## Exercise details
Scan the entries below. List each line with "Task".

## Saved data entries
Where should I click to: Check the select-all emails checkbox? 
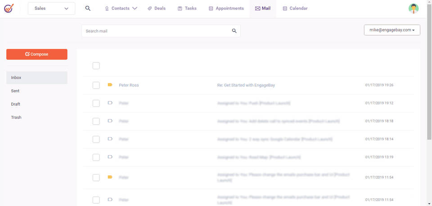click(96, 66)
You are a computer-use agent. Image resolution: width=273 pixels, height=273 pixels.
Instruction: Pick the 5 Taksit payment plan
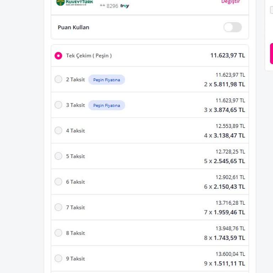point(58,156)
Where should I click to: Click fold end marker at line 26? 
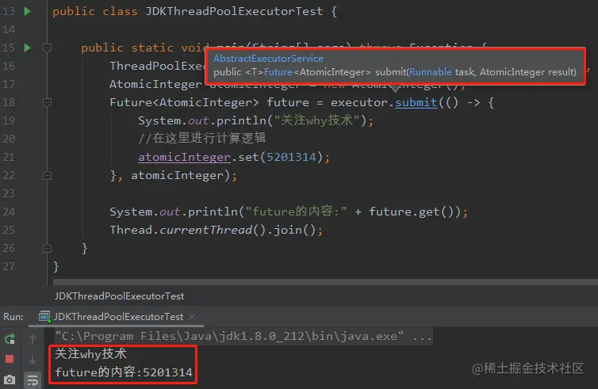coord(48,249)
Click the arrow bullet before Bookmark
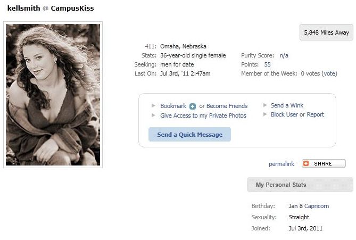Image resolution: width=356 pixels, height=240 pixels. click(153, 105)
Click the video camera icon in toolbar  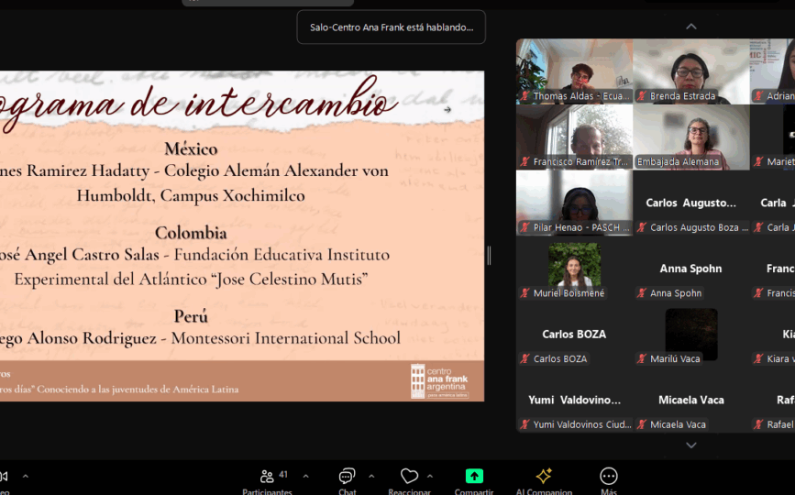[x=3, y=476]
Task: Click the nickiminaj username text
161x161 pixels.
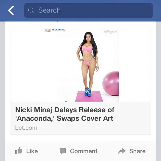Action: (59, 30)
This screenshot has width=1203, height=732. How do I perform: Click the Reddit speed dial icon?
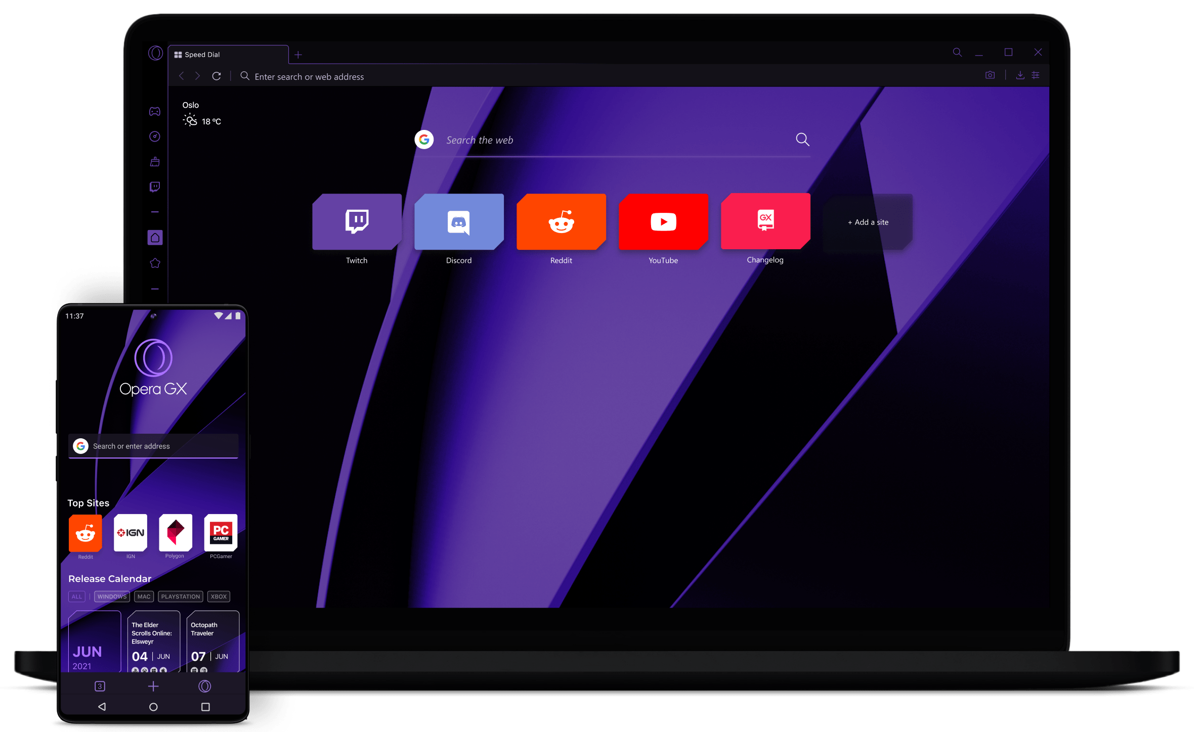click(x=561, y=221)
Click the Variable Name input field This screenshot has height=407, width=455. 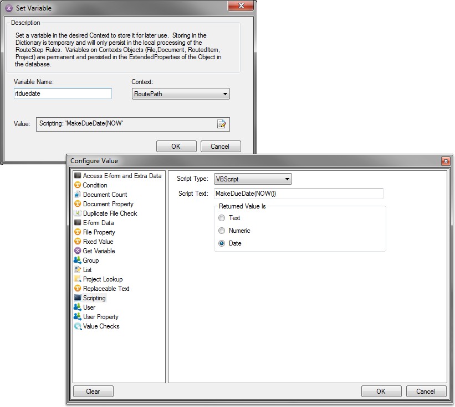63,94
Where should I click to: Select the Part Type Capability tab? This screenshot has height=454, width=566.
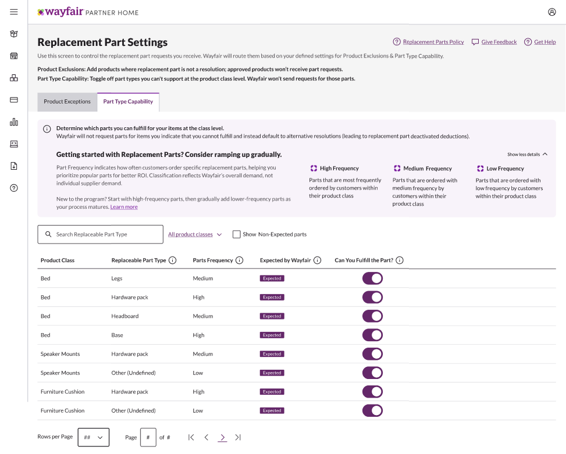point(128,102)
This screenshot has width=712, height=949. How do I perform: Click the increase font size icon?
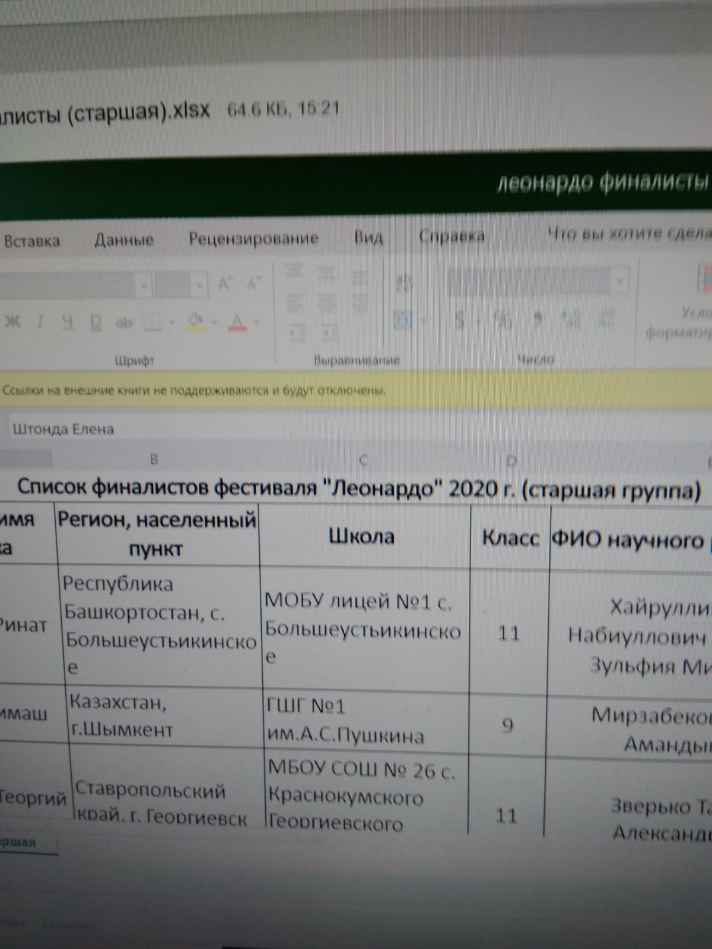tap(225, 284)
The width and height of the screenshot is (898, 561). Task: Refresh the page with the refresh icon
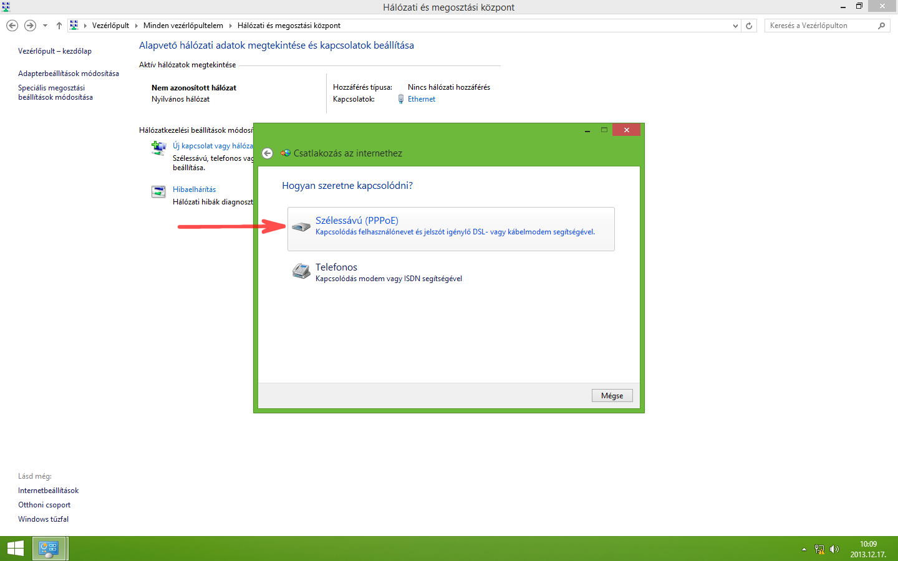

## Response to the exercise
Task: Click the nickiminaj username text
The width and height of the screenshot is (898, 561). Task: Refresh the page with the refresh icon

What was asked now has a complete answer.